As can be seen, we’ve received a message from someone called R Conner. To summarise, the client explains that their boss has stopped paying their salaries and that their rent is due. Given these points, they have asked us if we could hack into the online payroll system and process their payment. For this reason, they have provided their log-in credentials hoping that they could be of some assistance.
Exploring The Web Application
The application has a fairly basic design. Notably, there is a header at the top and a navigation menu on the left. Furthermore, the navigation menu contains a link to Home, Mailing List, Contact, and Demo. The mailing list allows the visitor to submit their email address. Additionally, the contact form does exactly what it says on the tin, it allows the visitor to send an email. The demo page allows the visitor to download a demo of their software.
Hijacking The Web Cookies
The client gave us their credentials, let’s log in and see what’s going on. Unsurprisingly, once we have logged in we have a number of new options. Private Message and Pay Salaries. Clicking the Pay Salaries link produces an error message that we need to be an Administrator. Somehow, we will need to steal the Administrators credentials. Heading over to the private messages section, we have the option to send private messages to the owner/administrator.
By sending the above script to the victim, you will receive a notification informing you of the victim’s cookies.

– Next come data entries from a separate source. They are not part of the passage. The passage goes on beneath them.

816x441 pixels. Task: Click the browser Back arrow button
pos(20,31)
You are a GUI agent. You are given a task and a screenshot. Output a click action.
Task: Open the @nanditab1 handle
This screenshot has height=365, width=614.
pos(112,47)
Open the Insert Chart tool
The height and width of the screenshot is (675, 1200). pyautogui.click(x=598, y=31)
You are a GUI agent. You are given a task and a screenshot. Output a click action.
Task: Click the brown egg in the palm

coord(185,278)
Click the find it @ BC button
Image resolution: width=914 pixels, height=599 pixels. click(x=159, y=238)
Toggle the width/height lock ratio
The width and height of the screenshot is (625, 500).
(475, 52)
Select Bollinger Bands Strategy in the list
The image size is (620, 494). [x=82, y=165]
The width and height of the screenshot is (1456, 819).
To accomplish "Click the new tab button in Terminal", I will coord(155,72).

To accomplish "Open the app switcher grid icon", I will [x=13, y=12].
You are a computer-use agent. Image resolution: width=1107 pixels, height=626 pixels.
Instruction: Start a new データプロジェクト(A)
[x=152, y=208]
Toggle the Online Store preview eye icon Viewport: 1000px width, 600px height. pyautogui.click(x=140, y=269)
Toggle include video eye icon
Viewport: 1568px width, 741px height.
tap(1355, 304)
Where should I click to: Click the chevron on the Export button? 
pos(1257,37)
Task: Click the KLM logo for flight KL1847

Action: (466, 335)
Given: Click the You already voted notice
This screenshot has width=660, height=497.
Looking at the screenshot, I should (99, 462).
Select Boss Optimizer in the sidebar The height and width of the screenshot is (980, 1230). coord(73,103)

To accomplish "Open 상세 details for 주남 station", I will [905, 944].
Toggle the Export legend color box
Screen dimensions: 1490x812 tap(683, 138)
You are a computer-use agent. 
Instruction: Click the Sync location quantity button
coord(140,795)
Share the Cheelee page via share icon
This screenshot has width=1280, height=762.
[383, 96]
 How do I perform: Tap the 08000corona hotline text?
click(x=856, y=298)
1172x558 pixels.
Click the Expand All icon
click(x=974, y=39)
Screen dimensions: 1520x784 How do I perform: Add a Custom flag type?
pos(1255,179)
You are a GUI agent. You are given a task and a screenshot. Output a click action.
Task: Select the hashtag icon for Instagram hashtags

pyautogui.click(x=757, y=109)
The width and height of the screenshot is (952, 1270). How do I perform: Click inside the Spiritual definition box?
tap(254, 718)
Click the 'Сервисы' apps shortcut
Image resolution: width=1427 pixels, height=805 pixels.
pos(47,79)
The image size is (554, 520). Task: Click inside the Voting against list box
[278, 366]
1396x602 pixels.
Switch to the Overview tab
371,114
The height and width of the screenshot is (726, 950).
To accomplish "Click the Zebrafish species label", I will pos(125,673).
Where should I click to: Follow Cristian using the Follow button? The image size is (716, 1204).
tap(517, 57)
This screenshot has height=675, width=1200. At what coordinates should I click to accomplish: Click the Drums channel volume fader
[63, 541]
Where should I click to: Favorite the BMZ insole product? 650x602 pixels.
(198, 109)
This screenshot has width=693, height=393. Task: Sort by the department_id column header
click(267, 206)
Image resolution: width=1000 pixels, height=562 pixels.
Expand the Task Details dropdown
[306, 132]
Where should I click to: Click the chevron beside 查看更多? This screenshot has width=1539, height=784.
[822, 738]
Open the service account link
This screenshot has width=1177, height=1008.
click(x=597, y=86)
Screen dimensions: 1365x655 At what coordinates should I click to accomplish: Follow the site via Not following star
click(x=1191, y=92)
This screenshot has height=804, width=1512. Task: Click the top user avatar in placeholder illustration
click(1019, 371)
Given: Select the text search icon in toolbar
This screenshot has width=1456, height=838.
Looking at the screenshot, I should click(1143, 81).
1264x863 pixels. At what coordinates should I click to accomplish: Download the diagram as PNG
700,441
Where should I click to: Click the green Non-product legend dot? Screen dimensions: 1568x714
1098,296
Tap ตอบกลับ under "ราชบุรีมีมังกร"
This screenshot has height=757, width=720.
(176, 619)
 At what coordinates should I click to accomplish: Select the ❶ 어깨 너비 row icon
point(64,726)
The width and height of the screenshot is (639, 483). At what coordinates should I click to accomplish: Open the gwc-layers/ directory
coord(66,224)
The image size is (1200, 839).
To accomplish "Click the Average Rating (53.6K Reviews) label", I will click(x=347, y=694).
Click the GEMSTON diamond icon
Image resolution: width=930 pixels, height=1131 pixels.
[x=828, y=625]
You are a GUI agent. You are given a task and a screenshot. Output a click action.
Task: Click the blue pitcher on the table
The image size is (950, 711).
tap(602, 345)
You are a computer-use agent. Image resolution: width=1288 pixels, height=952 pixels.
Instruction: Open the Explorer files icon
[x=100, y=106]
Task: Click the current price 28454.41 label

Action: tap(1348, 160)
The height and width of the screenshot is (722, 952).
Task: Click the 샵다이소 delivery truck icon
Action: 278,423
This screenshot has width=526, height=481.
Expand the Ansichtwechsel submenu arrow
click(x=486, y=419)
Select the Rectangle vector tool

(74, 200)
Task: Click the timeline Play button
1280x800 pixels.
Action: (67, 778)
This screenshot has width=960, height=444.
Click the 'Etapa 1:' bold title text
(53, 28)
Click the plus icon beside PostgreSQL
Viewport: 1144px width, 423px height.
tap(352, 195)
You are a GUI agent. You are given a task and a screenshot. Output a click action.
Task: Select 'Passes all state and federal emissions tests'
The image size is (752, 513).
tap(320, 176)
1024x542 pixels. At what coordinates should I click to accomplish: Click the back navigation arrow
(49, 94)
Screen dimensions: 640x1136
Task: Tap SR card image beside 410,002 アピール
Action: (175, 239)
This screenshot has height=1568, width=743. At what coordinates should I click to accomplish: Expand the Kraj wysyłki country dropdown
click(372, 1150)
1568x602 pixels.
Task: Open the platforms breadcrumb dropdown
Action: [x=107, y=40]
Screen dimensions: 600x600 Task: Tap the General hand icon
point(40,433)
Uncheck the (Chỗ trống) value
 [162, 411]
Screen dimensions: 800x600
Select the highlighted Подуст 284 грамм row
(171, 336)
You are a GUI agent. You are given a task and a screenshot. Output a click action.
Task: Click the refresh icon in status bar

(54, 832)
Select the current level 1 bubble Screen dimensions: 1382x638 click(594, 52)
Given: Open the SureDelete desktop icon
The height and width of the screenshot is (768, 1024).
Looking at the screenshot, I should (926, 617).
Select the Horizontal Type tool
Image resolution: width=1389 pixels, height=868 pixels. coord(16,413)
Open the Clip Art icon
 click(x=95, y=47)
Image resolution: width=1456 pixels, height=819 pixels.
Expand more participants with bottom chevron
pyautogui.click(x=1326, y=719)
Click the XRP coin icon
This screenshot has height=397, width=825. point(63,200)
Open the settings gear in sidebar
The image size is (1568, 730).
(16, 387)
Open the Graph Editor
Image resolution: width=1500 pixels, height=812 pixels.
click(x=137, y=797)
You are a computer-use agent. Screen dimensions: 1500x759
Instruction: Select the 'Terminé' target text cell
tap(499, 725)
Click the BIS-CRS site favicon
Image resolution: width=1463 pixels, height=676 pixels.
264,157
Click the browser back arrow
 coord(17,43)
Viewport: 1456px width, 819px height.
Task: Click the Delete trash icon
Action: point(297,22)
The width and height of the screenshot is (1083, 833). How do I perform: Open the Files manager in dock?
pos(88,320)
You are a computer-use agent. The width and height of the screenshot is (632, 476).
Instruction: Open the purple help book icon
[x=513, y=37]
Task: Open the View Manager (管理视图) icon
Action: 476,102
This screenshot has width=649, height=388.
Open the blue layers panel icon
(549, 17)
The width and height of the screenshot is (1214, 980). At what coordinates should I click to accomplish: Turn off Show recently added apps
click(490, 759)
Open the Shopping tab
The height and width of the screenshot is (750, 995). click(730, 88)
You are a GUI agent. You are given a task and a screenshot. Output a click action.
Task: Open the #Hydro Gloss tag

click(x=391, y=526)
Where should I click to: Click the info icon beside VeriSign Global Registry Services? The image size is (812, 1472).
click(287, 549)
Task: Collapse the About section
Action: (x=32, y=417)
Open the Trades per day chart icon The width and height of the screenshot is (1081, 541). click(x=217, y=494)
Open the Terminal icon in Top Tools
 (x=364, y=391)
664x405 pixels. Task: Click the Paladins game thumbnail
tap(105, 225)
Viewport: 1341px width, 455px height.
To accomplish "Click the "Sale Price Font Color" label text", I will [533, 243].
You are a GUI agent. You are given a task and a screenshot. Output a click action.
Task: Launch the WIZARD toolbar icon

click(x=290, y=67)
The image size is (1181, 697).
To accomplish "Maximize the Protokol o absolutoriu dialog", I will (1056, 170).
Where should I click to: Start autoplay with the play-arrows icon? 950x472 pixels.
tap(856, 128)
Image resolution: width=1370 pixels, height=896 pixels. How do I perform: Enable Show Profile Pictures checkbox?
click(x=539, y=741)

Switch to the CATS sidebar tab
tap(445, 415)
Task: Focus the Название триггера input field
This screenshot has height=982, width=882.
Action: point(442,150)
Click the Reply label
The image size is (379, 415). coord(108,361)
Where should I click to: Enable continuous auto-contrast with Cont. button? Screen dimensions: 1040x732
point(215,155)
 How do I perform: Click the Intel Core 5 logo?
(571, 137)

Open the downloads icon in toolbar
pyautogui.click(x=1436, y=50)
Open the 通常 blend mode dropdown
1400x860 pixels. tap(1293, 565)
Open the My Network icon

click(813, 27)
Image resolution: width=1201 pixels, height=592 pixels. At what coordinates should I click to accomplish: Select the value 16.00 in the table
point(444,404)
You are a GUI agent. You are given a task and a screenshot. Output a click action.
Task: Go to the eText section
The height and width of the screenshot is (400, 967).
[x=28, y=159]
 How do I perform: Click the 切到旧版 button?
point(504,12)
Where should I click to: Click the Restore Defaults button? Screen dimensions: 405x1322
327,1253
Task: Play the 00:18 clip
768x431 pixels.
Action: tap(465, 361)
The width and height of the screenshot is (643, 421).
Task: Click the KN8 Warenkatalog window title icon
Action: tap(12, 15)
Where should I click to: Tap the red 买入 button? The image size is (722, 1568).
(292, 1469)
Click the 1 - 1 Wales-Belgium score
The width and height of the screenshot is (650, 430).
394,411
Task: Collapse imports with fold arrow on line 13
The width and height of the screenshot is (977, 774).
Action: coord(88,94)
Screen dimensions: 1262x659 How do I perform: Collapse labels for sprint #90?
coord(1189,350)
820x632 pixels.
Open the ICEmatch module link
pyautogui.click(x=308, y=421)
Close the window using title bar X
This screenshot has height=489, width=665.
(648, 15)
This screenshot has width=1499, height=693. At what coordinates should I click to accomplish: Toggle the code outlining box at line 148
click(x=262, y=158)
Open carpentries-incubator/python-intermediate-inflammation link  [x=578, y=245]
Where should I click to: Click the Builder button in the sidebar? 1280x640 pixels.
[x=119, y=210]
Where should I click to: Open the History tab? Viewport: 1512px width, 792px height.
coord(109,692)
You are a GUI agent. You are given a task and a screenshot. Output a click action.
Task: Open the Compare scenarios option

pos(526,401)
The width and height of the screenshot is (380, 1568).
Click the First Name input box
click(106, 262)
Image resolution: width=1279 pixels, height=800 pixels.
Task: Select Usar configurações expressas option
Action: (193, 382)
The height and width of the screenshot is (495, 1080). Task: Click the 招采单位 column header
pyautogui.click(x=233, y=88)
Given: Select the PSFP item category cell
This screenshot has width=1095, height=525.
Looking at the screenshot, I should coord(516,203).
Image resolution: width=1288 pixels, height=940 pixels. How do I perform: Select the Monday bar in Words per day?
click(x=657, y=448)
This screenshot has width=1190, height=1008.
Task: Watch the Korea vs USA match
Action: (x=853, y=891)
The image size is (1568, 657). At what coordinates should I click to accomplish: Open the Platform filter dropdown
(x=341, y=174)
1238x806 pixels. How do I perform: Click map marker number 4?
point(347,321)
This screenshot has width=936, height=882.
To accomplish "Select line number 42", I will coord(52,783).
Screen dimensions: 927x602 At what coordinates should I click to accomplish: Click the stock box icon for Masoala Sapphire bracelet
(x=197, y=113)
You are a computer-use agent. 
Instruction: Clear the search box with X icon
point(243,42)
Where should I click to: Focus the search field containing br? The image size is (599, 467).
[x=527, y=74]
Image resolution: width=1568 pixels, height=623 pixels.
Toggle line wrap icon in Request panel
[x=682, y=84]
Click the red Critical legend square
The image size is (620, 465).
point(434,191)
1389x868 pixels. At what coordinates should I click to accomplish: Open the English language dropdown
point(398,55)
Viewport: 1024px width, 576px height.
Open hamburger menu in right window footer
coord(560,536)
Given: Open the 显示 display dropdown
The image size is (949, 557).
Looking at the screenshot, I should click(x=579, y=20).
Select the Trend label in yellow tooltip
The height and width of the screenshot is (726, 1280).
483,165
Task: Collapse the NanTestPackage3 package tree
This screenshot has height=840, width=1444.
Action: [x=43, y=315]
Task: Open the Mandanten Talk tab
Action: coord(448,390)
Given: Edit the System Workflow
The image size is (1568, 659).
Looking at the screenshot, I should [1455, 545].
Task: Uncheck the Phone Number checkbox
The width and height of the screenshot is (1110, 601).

Manipulating The Web Cookies
Now that we have the victim’s cookies, we can use them to access the payroll system. In order to do this, we will need to either modify the cookies directly in the browser or using a tool like Burp Suite to intercept and modify them. To demonstrate, the image below shows a request to the payday.php page that has been intercepted. It shows that the cookies
strPassword have been modified to those received from the cookie stealer exploit. Forward the request.
In some way, it would be easier to modify the cookies directly in your browser. Doing it through Burp Suite requires you to modify the cookies for each request. For instance, we manipulated the cookies to access the payroll page but we need to intercept and modify them again to submit the Pay button as illustrated in the image below. Not modifying the cookies will send the default ones from your browser, which are the client’s cookies.
Covering Our Tracks
Now that we have successfully brought balance back to R Conner’s world, we need to hide all evidence that we were here. After poking around the site a bit more, I discovered that directory listing was enabled on the files directory. Furthermore, this directory contains downloads, logs, and mailinglist directories. This information could be invaluable for exploiting the web application to delete the log files. We can’t delete them through the directory listing but perhaps we can find another way.
Heading back to the application Mailing List page we can see a message. The message says that the mailing list checks the list for any addresses without an ‘@’ symbol and deletes them. This appears to be active functionality so perhaps we can exploit it.
Exploiting The Mailing List
With this in mind, let’s view the source code of the application mailing list and work out what’s going on. We can see from the image below that a post request is being submitted to the subscribemailing.php page. We can also so that there is a hidden form value that specifies the path of the mailing list. There is a visible form that lets the user include their email address. What would happen if we submitted an email address without the ‘@’ symbol and changed the hidden form value to the log file?
You can do this either directly through your browser’s development console, or you can do it through Burp Suite like me. Using Burp Suite could help defeat some client-side checks (like checks for an ‘@’ symbol). First, you will need to turn intercept on and populate and submit a string to the mailing list. Second, you will need to modify the request to change the location from the addressess.txt file to the /files/logs/logs.txt file. Finally, you need to forward the request. That should allow you to complete your mission.